### The task
Among the entries below, find the line with "Viewport: 1512px width, 801px height." and the line with "The image size is (1270, 952).". Return exactly those lines and every line between them, but no pictures.
==== Given data
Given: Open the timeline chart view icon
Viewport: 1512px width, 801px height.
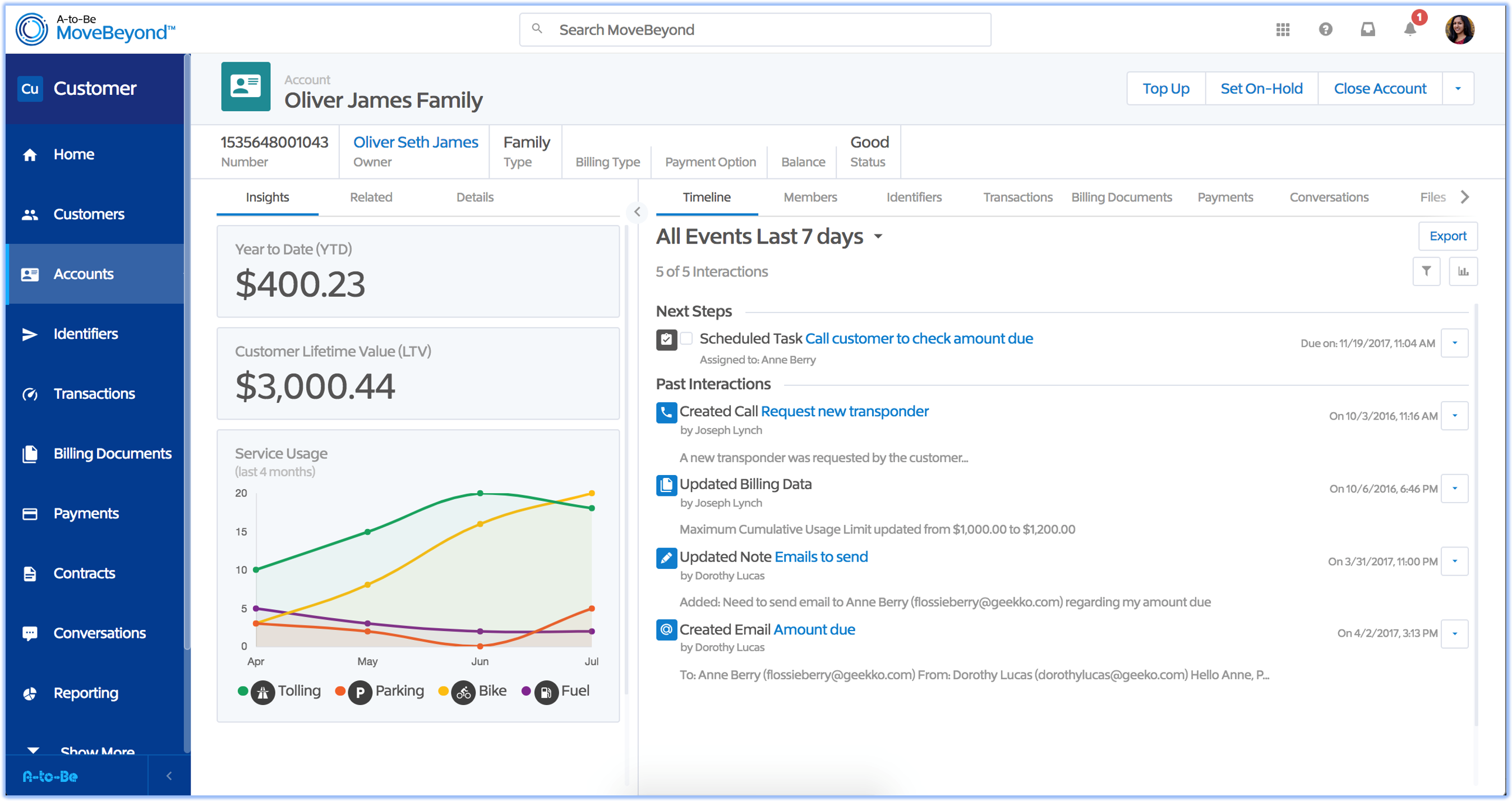Looking at the screenshot, I should [x=1463, y=271].
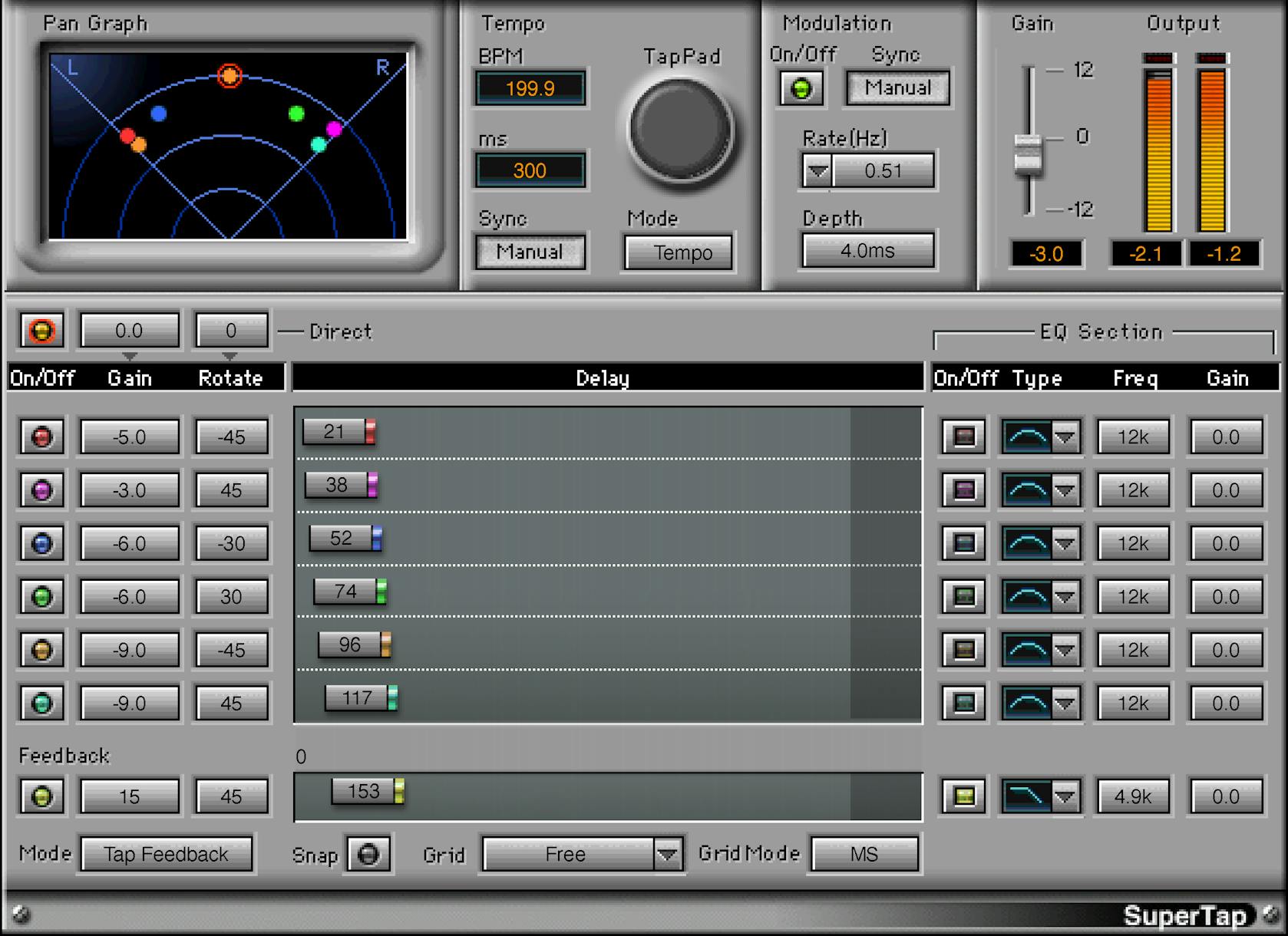The image size is (1288, 936).
Task: Select the Direct path indicator LED
Action: point(41,330)
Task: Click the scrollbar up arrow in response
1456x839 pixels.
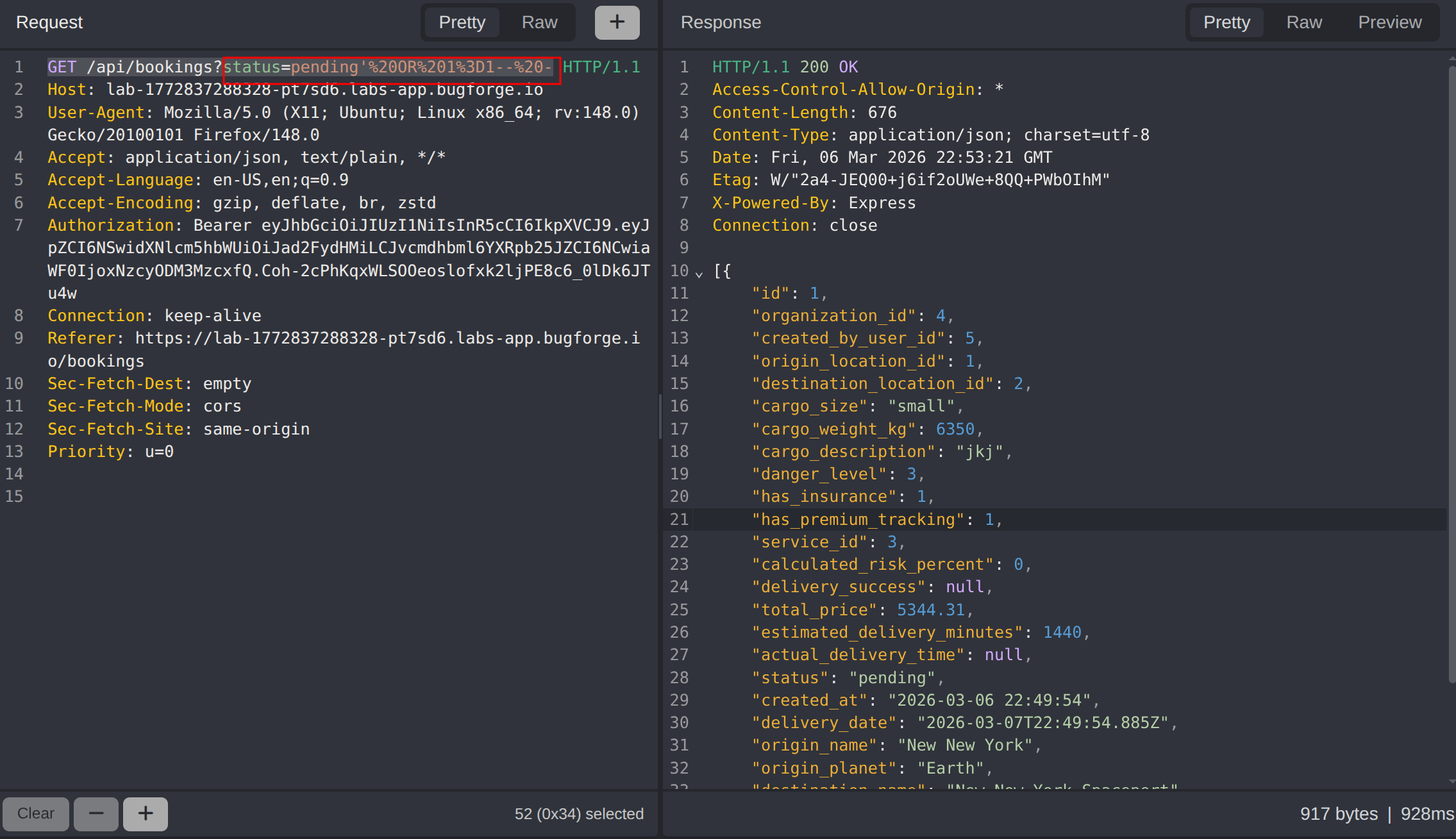Action: point(1452,59)
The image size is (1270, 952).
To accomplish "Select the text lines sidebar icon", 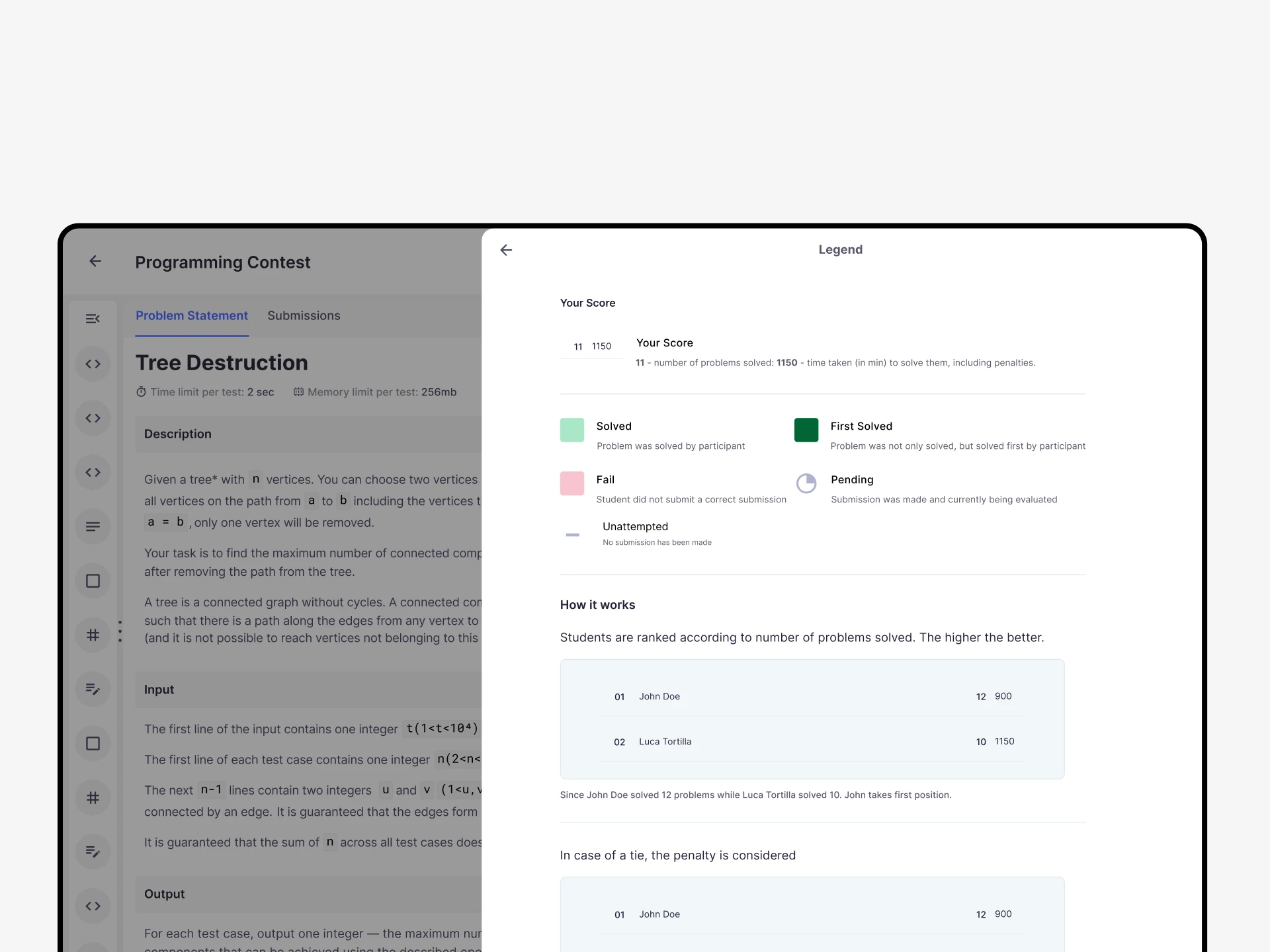I will pos(93,526).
========
### Your solution
Viewport: 1512px width, 801px height.
Looking at the screenshot, I should [x=1463, y=271].
The image size is (1288, 936).
Task: Select the Direct path indicator LED
Action: point(41,330)
Task: Click the scrollbar up arrow in response
1456x839 pixels.
Action: point(1452,59)
The image size is (1270, 952).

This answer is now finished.